Se vuoi seguire questa strada, puoi consultare le pagine gialle o le pagine utili della tua città o provincia alla voce Psicologi, oppure puoi informarti presso i centri di trattamento o presso l'Ordine degli Psicologi della tua Regione;infine, puoi consultare il sito www.psicoterapie.org alla sezione tossicodipendenze.net.
E' importante che lo psicoterapeuta al quale ti rivolgerai sia informato fin dalla prima seduta intorno al tuo rapporto con le sostanze, anche se tu non lo ritenessi problematico:se decidi di spendere il tuo tempo ed il tuo denaro in un percorso psicoterapico, è fondamentale che ti ritorni utile.
Nascondere delle cose è come trattare qualcun altro che non sei tu e forse non è per questo che sei lì.

ME LE STO INVENTANDO

CHIUDERSI IN CASA

ANDARE IN CLINICA O IN OSPEDALE

PRENDERSI UNA VACANZA

NON AVERE SOLDI IN TASCA PER UN PO'

FARSI SEGUIRE DA FAMILIARI E AMICI

SCALARE DA SOLO (con la sostanza, con il metadone, con le pastiglie)

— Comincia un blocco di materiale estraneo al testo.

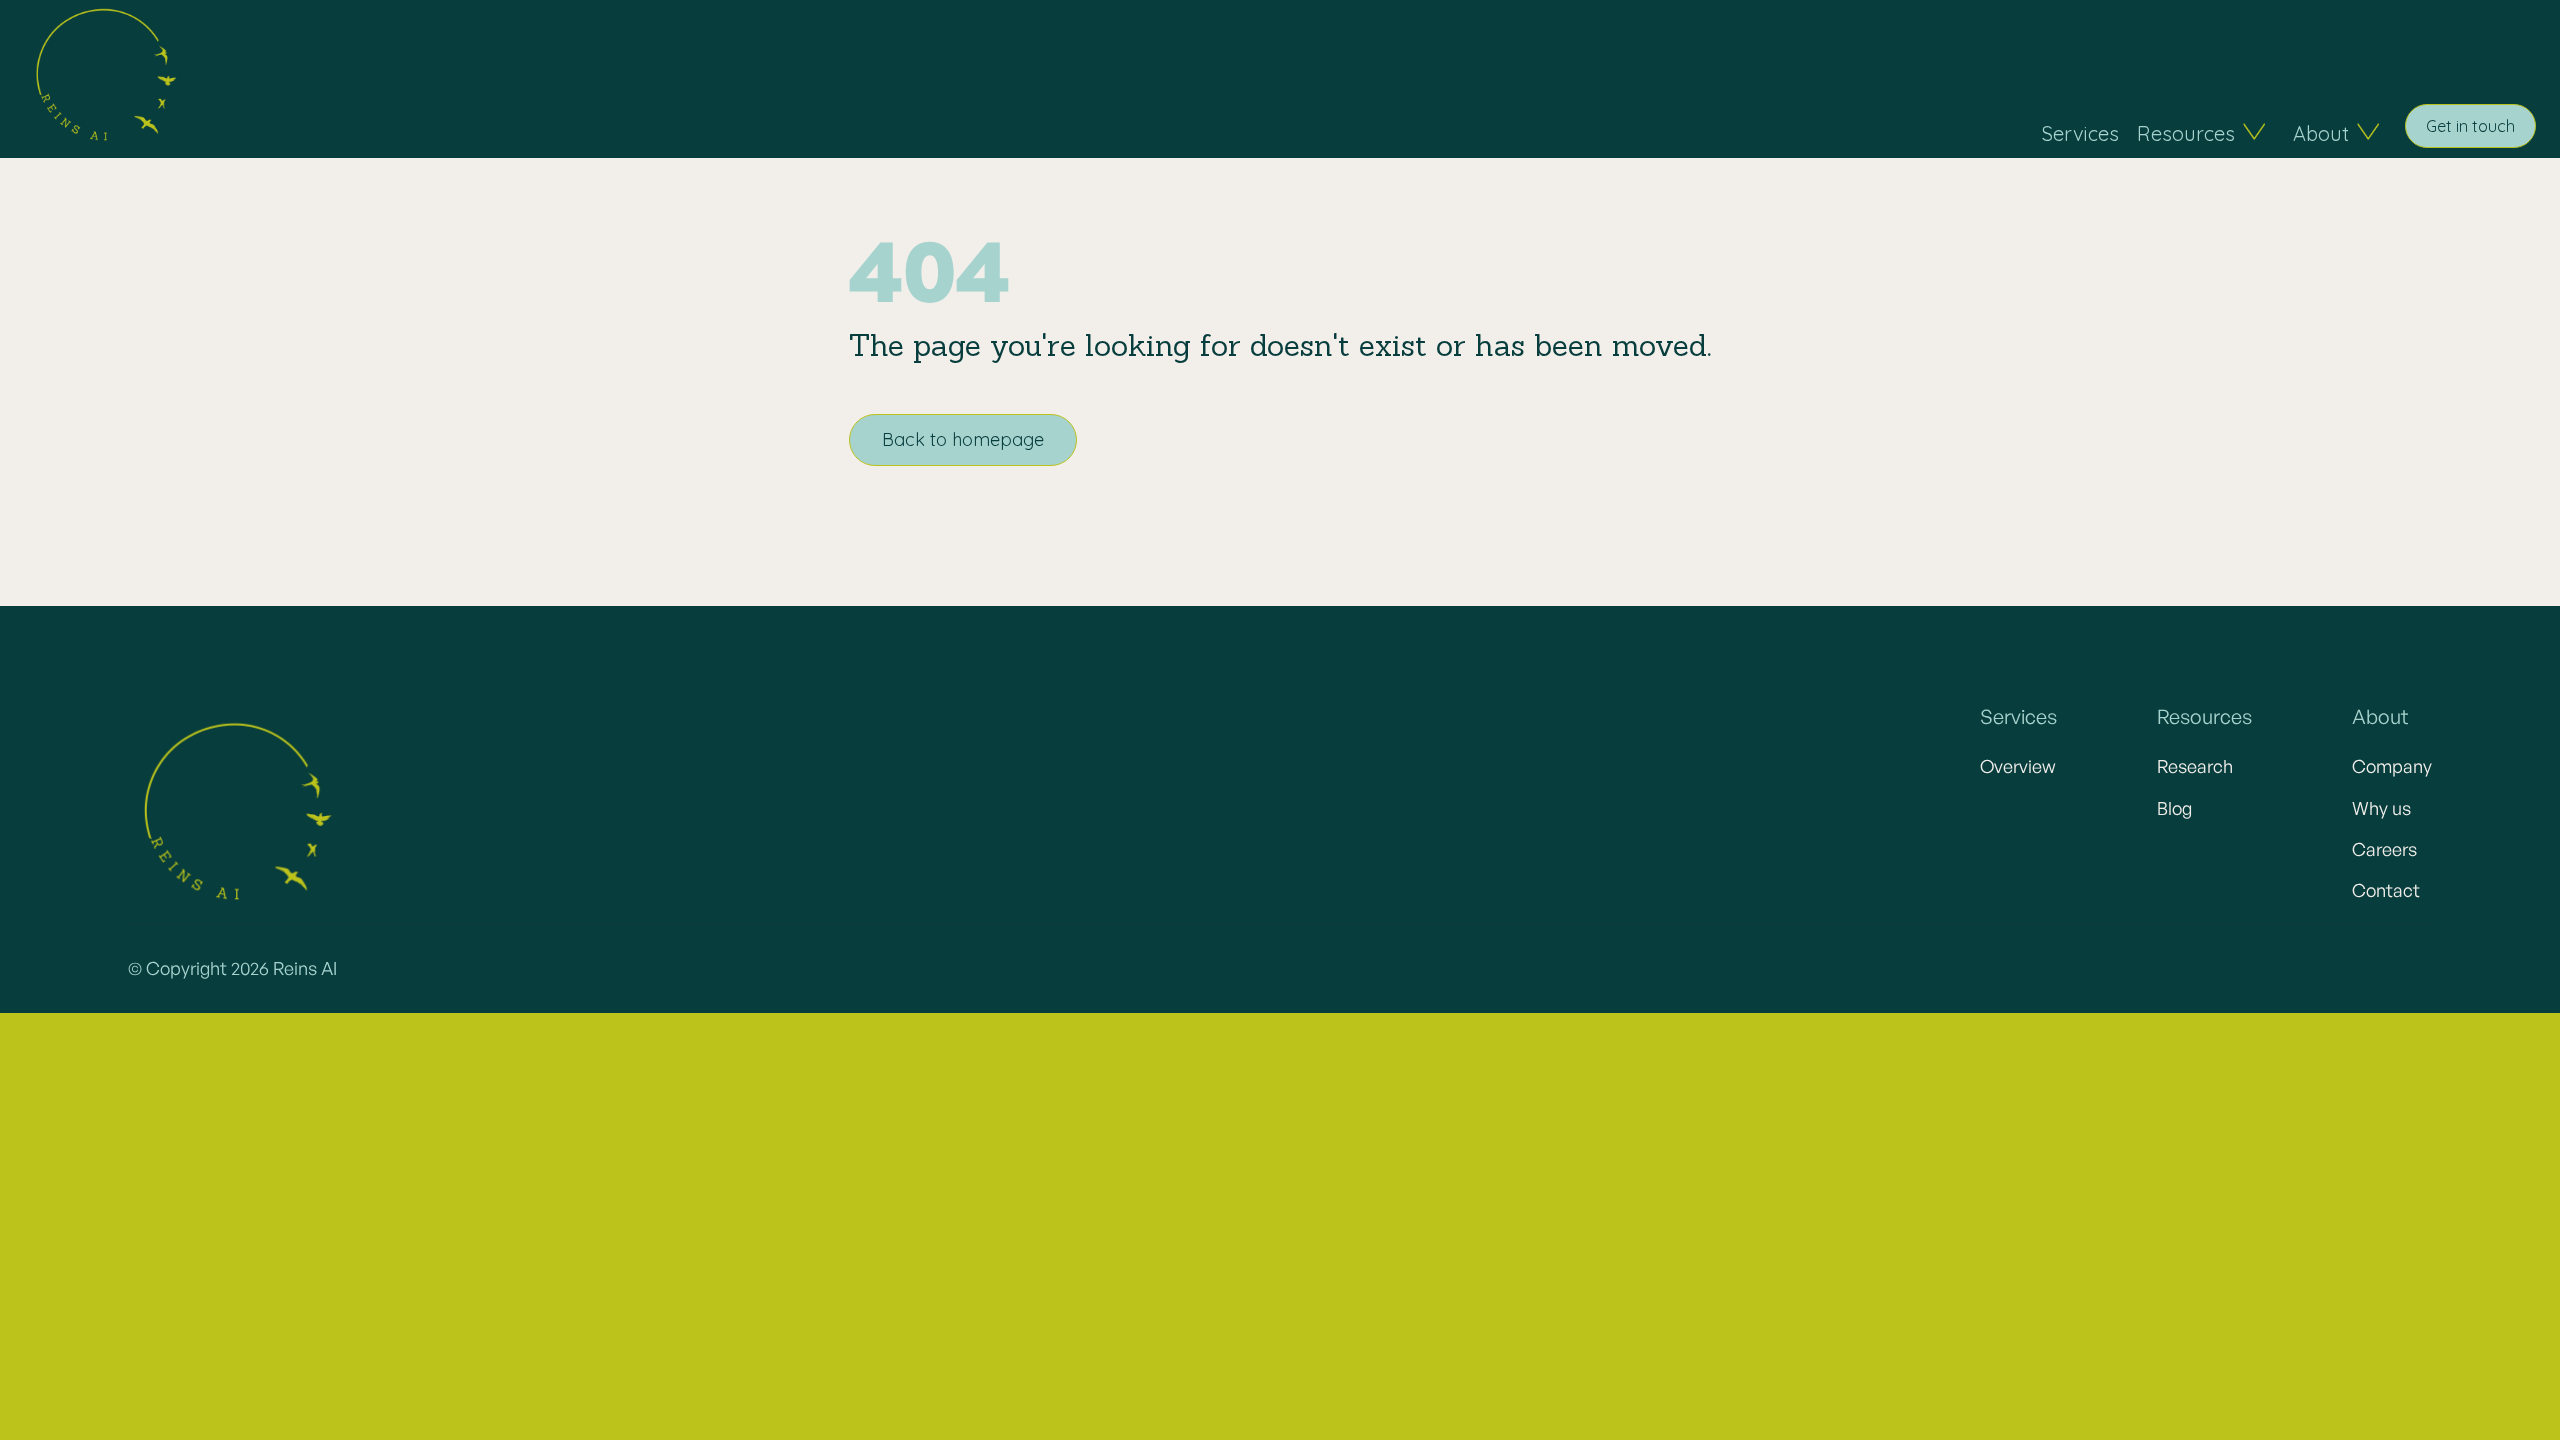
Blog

SCALARE SEGUITO DA QUALCUNO

ASPETTARE UN EVENTO PARTICOLARE (overdose, i familiari ti hanno beccato, sei stato licenziato dal lavoro, fatichi a trovare i soldi, la nascita di un figlio, il matrimonio,...)

.......ME LE STO INVENTANDO........TE NE SEI INVENTATE ANCHE TU QUALCUNA????

Qualsiasi cosa potrebbe teoricamente funzionare per smettere.Il problema é che ci sono sempre molti motivi per ricominciare, ad esempio:devo andare a casa dei miei e farmi vedere in forma; ho un appuntamento di lavoro e devo essere perfetto; ho un appuntamento con una ragazza e devo essere al top; devo andare in discoteca e devo essere carico; c'é un bel film e devo gustarmelo al meglio...
Ci sono poi delle possibili valide teorie che ti aiutano in questo senso, se vuoi conoscerle meglio consulta la nostra sezione PROPRIO SICURI?
Se poi i tuoi tentativi falliscono, ogni fallimento é un motivo valido per sentirsi incapaci di non usare più sostanze e quindi di poter continuare, caso mai con meno senso di colpa.

SOSPENDERE NON VUOL DIRE SMETTERE

SMETTERE = CHIUDERE

Forse avere troppa fantasia in alcuni casi non serve: qui potrebbe addirittura esserti fatale!

MA TU, SEI SICURO DI VOLER DAVVERO SMETTERE??